::: FRAGMENT UIT BRON
Journalist en religiewetenschapper Pauline Weseman zoekt naar een nieuw christendom, buiten de gebaande paden. Ze interviewt medezoekers over hun kantelpunten die hun geloofsvisie cruciaal veranderde.

Een wetenschappelijk interview afgeven gaat hem makkelijker af dan zo’n persoonlijk verhaal, bekent hij vooraf vanaf zijn flexibele werkplek in de Culemborgse Gelderlandfabriek. “Ik ben zelfs een beetje zenuwachtig.” Het verwoorden van zijn geloofsweg gaat gepaard met gestamel, schroom en verlegenheid, soms irritatie over tegenstrijdige gedachten.

Tegelijk kenmerkt dat zoeken het nieuwe christendom waar de wetenschapper zich toe rekent, maar het waarderen en beoefenen van het niet-weten, de uitblijvende antwoorden, blijkt zo makkelijk nog niet. “Het is een enorme breuk met de stelligheid waarmee ik ben opgevoed en waarin alles heel precies werd geformuleerd. Tegelijk ontwikkel ook ik weer stelligheden. Ik durf met stelligheid te zeggen dat de hel niet bestaat.”
::::::
[TE DOEN]
[A] Beantwoord deze vragen over het fragment:
(i) Wat is het beroep van Pauline Weseman?
(ii) In welk gebouw heeft de geïnterviewde zijn flexibele werkplek?
(iii) Wat durft de geïnterviewde met stelligheid te zeggen?
[B] Citeer het stuk uit het fragment dat begint bij "Een wetenschappelijk interview" en ophoudt bij "over tegenstrijdige gedachten.".
De regels hebben hier niets mee te maken.
::: AANGELEVERD MATERIAAL
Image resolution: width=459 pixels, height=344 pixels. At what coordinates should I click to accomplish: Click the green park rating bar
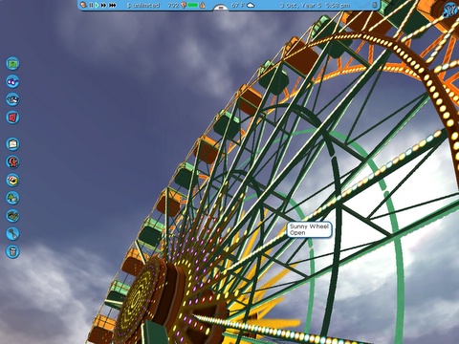coord(193,5)
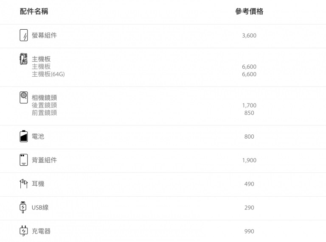
Task: Click the 後置鏡頭 entry
Action: click(x=44, y=105)
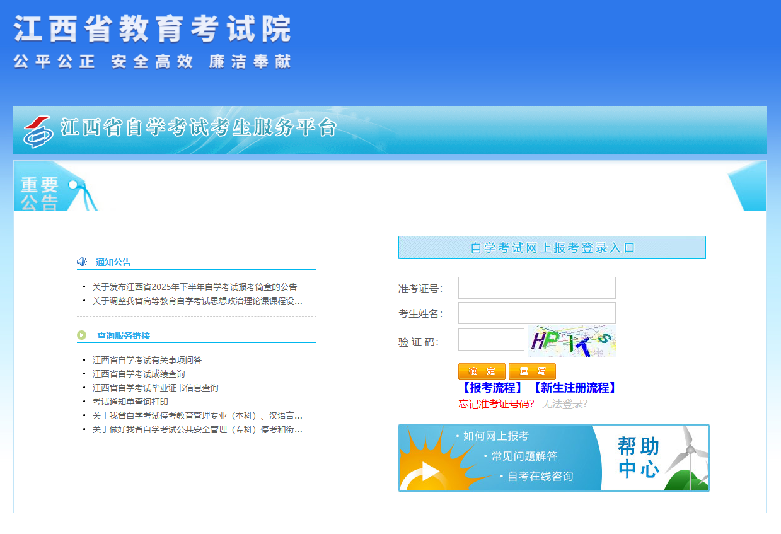Click 自考在线咨询 in help banner
Viewport: 781px width, 534px height.
tap(540, 477)
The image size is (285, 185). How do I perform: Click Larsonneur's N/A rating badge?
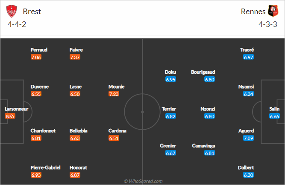coord(10,116)
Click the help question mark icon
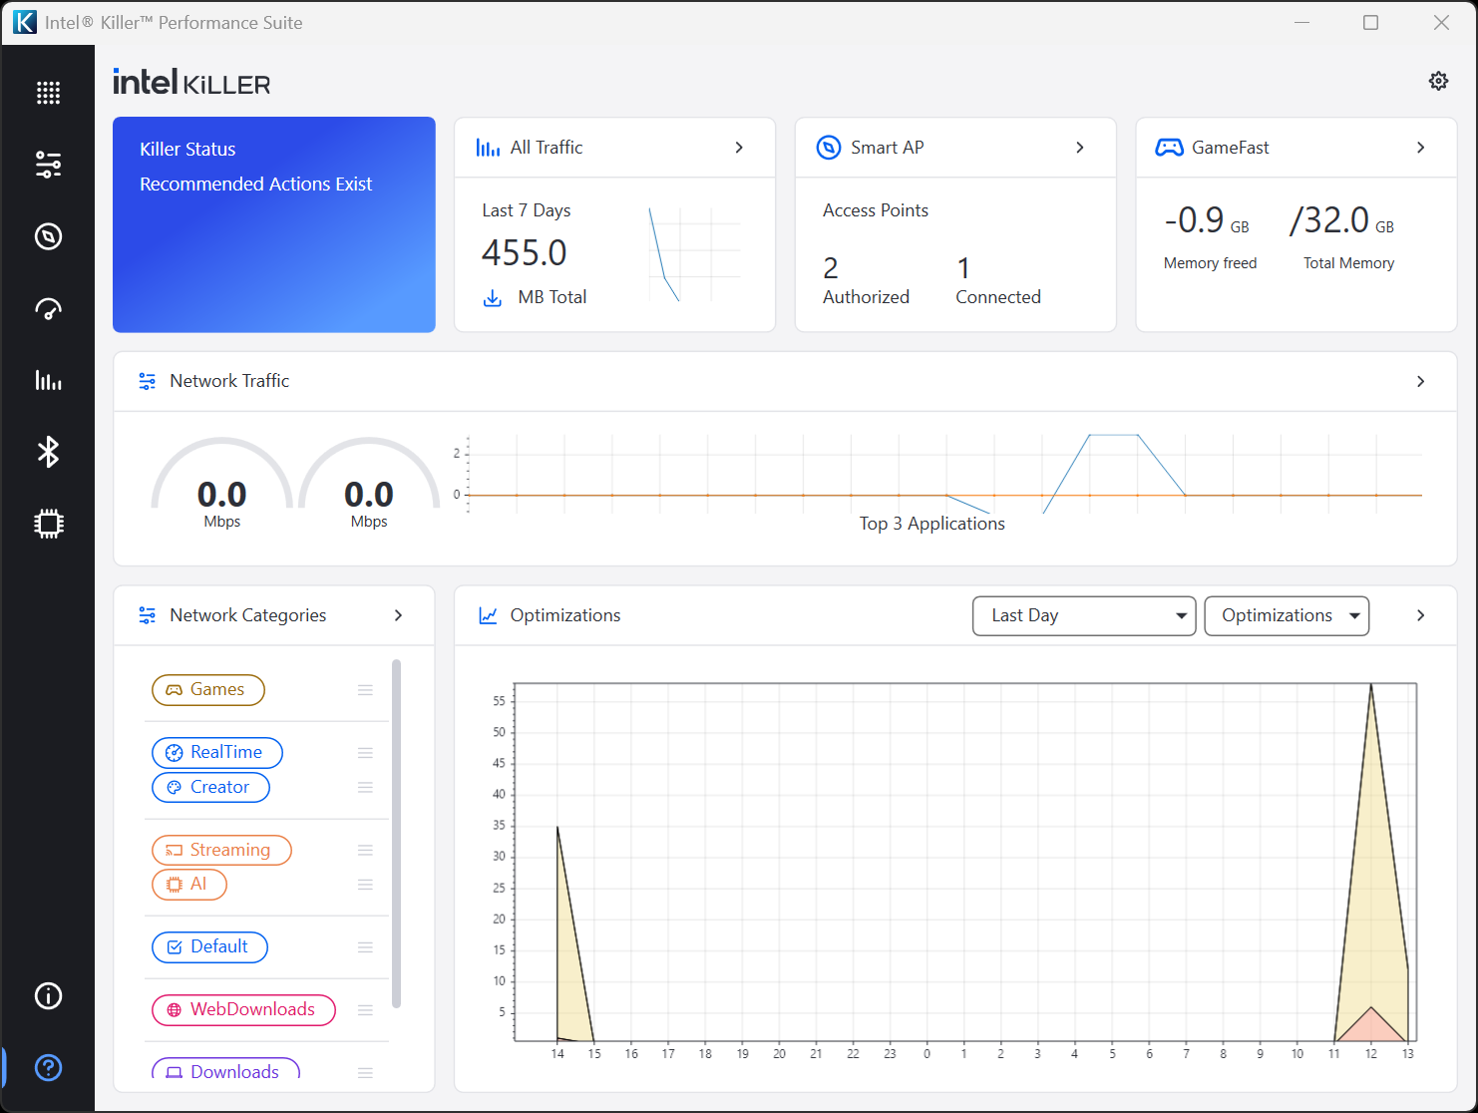1478x1113 pixels. click(48, 1067)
::::::
[ANTWOORDEN OP VOLGORDE]
[A]
(i) Journalist en religiewetenschapper.
(ii) In de Culemborgse Gelderlandfabriek.
(iii) Dat de hel niet bestaat.

[B]
Een wetenschappelijk interview afgeven gaat hem makkelijker af dan zo’n persoonlijk verhaal, bekent hij vooraf vanaf zijn flexibele werkplek in de Culemborgse Gelderlandfabriek. “Ik ben zelfs een beetje zenuwachtig.” Het verwoorden van zijn geloofsweg gaat gepaard met gestamel, schroom en verlegenheid, soms irritatie over tegenstrijdige gedachten.